━━ GIVEN PASSAGE
These comments are concerning for investigative reporters, who are already under pressure. Under Obama, the Department of Justice used the Espionage Act to prosecute leaks more times than all previous administrations and successfully argued in court against a broader reporter's privilege in the case of a subpoena against New York Times journalist James Risen. Nearly all states recognize journalist privilege through court decisions or legislation that exists in at least 34 states to protect journalists from naming sources in state court. But the country lacks a federal shield law.
CPJ spoke with James Goodale, the First Amendment attorney who represented The New York Times in the landmark libel suit New York Times v. Sullivan and in the Pentagon Papers case, about whether the press will be at heightened risk of being subpoenaed under a Trump administration. Goodale, who wrote Fighting for the Press: The Inside Story of the Pentagon Papers and Other Battles, told CPJ journalists have reason to be worried.
Goodale, a senior adviser to CPJ and former board chair, is familiar with the challenges reporters can face to protect their sources. He represented The New York Times in 1970 when the Justice Department, under Richard Nixon, sued reporter Earl Caldwell to try to gain access to his notes. A district court ruled that Caldwell did not need to give up his source, but said he needed to appear at a Grand Jury. It was a prospect that worried the reporter, who told the court such an appearance would sow distrust among his sources. Caldwell appealed, independently of The New York Times, and his case made it to the Supreme Court where it joined two analogous cases under the title Branzburg. It would end up being one of the most significant cases in U.S. history to decide on whether reporters can protect their sources, Goodale told CPJ. Conflicting interpretations of the case have divided courts on the issue of reporter's privilege for years and set the stage for a patchwork of protections for journalists and their sources.
━━━━
━━ RECORD EXCERPTS
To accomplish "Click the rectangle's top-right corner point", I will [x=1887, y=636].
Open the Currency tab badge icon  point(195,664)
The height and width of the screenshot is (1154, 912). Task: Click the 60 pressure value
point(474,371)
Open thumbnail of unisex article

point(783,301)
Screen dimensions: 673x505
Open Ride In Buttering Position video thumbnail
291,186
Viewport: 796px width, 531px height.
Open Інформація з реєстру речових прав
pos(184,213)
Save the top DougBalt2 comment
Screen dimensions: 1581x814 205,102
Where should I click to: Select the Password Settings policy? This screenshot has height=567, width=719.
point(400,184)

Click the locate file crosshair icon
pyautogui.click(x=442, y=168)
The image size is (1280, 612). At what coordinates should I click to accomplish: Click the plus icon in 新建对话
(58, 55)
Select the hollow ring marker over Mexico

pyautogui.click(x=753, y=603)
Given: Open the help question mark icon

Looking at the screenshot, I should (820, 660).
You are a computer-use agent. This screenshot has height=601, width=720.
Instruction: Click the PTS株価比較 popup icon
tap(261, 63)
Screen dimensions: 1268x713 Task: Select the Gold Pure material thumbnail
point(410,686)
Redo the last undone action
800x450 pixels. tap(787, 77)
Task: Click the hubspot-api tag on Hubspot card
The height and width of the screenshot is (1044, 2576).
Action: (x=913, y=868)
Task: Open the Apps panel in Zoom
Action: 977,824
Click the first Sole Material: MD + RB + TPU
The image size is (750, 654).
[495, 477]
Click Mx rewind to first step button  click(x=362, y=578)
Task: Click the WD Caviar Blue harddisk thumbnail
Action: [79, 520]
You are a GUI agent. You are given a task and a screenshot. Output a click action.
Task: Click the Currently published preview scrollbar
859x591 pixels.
━━━━
## [SHORT PROBLEM]
In the reporter's privilege passage above, write out everything from "CPJ spoke with" down to "to be worried.", word for word.

## [WORKED SOLUTION]
CPJ spoke with James Goodale, the First Amendment attorney who represented The New York Times in the landmark libel suit New York Times v. Sullivan and in the Pentagon Papers case, about whether the press will be at heightened risk of being subpoenaed under a Trump administration. Goodale, who wrote Fighting for the Press: The Inside Story of the Pentagon Papers and Other Battles, told CPJ journalists have reason to be worried.